It's funny when you get people arguing over countries and how they are supposed to represent countries or politics (I'm used to this before elsewhere). Or it is funny until it is used for ethnic nationalism, such as how the Nazis used Wagner and Beethoven and said they represented Germanicism. Another point is that the best composers tend to be open to outside influences not merely local ones. The most acclaimed Russian composer? Tchaikovsky. 

The power of states and their wealth is very much a product of the particular time in which the music is composed in, a result of historical circumstances and not something of universal value (unlike the music itself). Thus Austria was the centre of the Austro-Hungarian empire and was therefore wealthy state with patronage for composers all over. The twentieth century equivalent has been America.


----------



## bdelykleon (May 21, 2009)

starry said:


> Another point is that the best composers tend to be open to outside influences not merely local ones. The most acclaimed Russian composer? Tchaikovsky.


Stravinsky and Musorgsky can lay a fairly good claim to this title. And they are deeply nationalistic.

## [Data extract]

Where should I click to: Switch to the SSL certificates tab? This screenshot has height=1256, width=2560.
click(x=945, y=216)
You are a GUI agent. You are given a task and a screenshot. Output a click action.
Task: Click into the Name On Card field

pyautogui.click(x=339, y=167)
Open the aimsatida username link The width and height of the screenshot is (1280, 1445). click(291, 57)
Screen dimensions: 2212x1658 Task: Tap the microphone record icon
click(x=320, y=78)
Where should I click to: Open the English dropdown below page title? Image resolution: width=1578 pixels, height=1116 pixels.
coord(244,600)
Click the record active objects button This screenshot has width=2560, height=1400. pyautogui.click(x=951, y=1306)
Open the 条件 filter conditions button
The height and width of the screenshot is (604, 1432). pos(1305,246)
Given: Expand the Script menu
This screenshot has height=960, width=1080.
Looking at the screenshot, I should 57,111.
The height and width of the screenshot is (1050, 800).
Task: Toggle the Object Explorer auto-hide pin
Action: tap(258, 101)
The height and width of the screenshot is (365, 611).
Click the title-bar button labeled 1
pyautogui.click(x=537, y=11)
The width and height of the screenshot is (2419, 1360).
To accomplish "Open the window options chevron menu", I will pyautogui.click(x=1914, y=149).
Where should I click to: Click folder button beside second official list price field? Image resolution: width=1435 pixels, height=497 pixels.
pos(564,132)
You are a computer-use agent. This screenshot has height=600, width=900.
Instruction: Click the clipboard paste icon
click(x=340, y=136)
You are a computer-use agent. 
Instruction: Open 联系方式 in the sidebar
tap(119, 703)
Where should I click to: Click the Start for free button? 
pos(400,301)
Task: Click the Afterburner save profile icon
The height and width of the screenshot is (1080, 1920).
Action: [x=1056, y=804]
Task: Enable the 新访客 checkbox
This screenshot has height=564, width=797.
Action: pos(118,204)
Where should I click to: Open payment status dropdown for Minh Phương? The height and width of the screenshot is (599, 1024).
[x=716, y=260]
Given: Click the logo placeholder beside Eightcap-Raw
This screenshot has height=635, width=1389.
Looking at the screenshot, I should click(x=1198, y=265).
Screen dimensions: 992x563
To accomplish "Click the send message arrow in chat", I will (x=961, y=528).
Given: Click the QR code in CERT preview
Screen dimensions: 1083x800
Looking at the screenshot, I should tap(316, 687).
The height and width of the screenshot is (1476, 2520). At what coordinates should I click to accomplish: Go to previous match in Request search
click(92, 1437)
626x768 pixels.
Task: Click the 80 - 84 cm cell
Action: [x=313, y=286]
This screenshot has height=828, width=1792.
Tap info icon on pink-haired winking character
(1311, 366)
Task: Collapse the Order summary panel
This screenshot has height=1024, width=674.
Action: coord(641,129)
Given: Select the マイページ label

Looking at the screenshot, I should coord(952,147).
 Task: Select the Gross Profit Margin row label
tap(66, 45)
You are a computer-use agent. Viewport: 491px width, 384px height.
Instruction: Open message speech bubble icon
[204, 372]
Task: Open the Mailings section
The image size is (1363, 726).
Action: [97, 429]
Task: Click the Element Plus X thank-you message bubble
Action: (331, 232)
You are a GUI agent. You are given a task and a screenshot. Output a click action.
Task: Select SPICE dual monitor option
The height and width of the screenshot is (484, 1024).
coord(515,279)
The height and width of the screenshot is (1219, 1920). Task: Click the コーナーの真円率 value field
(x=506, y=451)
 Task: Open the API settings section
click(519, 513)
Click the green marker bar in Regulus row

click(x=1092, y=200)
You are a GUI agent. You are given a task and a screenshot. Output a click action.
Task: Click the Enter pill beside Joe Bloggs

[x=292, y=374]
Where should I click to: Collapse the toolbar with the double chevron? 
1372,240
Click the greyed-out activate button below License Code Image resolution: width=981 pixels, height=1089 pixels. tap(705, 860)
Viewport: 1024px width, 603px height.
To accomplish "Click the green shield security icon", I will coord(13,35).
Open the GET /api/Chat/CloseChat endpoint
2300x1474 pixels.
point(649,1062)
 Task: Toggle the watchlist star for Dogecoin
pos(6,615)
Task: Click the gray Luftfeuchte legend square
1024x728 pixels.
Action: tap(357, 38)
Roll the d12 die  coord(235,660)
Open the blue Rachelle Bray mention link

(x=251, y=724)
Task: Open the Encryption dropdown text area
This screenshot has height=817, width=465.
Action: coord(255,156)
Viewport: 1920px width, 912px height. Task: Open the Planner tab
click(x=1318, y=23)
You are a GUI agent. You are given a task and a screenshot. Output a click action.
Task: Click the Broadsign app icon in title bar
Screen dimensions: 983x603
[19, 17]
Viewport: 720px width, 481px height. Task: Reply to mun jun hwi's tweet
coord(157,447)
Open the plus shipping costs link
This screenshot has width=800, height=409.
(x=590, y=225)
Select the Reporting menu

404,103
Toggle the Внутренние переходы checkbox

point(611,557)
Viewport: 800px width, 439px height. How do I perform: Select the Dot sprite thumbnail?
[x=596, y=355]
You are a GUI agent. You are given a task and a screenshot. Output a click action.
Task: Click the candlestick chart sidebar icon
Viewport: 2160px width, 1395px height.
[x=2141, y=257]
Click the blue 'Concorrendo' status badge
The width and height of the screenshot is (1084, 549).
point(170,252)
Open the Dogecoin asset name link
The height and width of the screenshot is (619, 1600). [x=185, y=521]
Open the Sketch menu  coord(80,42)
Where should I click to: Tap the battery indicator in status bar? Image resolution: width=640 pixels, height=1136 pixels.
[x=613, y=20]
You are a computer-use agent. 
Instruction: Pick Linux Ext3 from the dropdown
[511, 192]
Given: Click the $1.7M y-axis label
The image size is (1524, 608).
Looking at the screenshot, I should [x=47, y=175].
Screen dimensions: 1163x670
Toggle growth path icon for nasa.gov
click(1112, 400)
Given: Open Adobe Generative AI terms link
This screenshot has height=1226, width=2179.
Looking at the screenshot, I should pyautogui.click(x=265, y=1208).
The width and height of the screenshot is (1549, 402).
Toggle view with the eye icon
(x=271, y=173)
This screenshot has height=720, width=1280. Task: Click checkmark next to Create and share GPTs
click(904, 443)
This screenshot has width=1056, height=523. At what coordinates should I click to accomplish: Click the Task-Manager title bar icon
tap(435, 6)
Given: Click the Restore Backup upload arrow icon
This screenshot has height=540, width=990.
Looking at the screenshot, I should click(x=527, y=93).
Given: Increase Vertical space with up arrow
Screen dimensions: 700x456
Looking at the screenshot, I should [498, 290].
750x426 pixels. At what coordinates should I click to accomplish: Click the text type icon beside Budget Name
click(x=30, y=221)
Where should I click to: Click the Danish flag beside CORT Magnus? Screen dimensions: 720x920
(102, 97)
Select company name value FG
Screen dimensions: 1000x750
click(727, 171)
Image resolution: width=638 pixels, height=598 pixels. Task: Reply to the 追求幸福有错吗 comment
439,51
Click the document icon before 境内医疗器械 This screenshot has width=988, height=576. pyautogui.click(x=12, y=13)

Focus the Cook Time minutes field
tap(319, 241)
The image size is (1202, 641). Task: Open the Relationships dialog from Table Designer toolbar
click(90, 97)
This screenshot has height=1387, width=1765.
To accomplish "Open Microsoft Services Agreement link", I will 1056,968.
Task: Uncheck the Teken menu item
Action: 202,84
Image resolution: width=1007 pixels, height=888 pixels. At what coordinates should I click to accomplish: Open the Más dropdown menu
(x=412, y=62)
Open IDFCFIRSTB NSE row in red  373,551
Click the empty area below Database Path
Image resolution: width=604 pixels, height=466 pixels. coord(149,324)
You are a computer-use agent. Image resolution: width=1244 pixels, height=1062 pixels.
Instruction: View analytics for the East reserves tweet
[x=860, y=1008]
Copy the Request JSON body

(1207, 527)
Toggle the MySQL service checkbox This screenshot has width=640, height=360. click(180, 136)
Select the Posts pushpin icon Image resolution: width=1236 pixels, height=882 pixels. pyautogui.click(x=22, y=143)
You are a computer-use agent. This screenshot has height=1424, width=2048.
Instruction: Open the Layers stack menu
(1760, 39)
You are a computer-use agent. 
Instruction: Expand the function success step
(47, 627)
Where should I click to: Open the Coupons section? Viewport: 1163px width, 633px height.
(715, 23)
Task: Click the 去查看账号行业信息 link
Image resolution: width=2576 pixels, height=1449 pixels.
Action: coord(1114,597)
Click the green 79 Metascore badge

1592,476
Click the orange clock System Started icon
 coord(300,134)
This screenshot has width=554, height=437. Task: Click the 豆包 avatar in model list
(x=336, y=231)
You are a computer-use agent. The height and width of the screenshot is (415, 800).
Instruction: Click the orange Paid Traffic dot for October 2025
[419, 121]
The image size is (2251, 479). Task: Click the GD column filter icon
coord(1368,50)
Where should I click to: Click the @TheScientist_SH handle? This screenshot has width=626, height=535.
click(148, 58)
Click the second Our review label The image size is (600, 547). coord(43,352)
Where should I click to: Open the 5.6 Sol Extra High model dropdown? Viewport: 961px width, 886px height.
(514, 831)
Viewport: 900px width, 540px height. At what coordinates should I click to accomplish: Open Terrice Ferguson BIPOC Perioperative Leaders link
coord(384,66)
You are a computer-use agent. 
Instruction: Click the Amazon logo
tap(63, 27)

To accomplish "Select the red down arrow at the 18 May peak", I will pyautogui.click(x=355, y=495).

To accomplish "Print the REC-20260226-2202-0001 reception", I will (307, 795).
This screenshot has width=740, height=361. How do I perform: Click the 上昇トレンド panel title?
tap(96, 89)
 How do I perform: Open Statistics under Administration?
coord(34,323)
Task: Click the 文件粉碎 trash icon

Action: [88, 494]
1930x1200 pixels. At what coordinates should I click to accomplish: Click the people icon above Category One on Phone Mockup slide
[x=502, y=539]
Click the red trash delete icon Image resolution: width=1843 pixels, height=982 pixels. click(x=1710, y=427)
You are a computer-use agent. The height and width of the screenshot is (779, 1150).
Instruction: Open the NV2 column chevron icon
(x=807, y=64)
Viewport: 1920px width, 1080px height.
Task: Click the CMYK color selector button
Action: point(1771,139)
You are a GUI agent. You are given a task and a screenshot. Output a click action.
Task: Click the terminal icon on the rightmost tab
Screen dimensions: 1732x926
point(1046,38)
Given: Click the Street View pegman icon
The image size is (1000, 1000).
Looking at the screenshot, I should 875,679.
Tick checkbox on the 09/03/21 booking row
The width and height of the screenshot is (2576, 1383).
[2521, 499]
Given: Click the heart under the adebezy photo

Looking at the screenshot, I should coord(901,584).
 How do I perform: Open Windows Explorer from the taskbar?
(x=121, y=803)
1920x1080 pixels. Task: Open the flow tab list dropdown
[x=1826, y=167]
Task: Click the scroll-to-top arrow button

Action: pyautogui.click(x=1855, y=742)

## [Requirements]
(1) Please quote the forum thread on composers and nationalism word for word, starting with "The power of" and going on through "(May 21, 2009)".
(2) In the entries, change "logo" to "icon" in the lines starting with the line with "Viewport: 900px width, 540px" and going on through the line with "tap(63, 27)". Give back only those lines, with nothing else altered.

## [Solutions by task]
(1)
The power of states and their wealth is very much a product of the particular time in which the music is composed in, a result of historical circumstances and not something of universal value (unlike the music itself). Thus Austria was the centre of the Austro-Hungarian empire and was therefore wealthy state with patronage for composers all over. The twentieth century equivalent has been America.


----------



## bdelykleon (May 21, 2009)

(2)
Viewport: 900px width, 540px height. At what coordinates should I click to accomplish: Open Terrice Ferguson BIPOC Perioperative Leaders link
coord(384,66)
You are a computer-use agent. 
Instruction: Click the Amazon icon
tap(63, 27)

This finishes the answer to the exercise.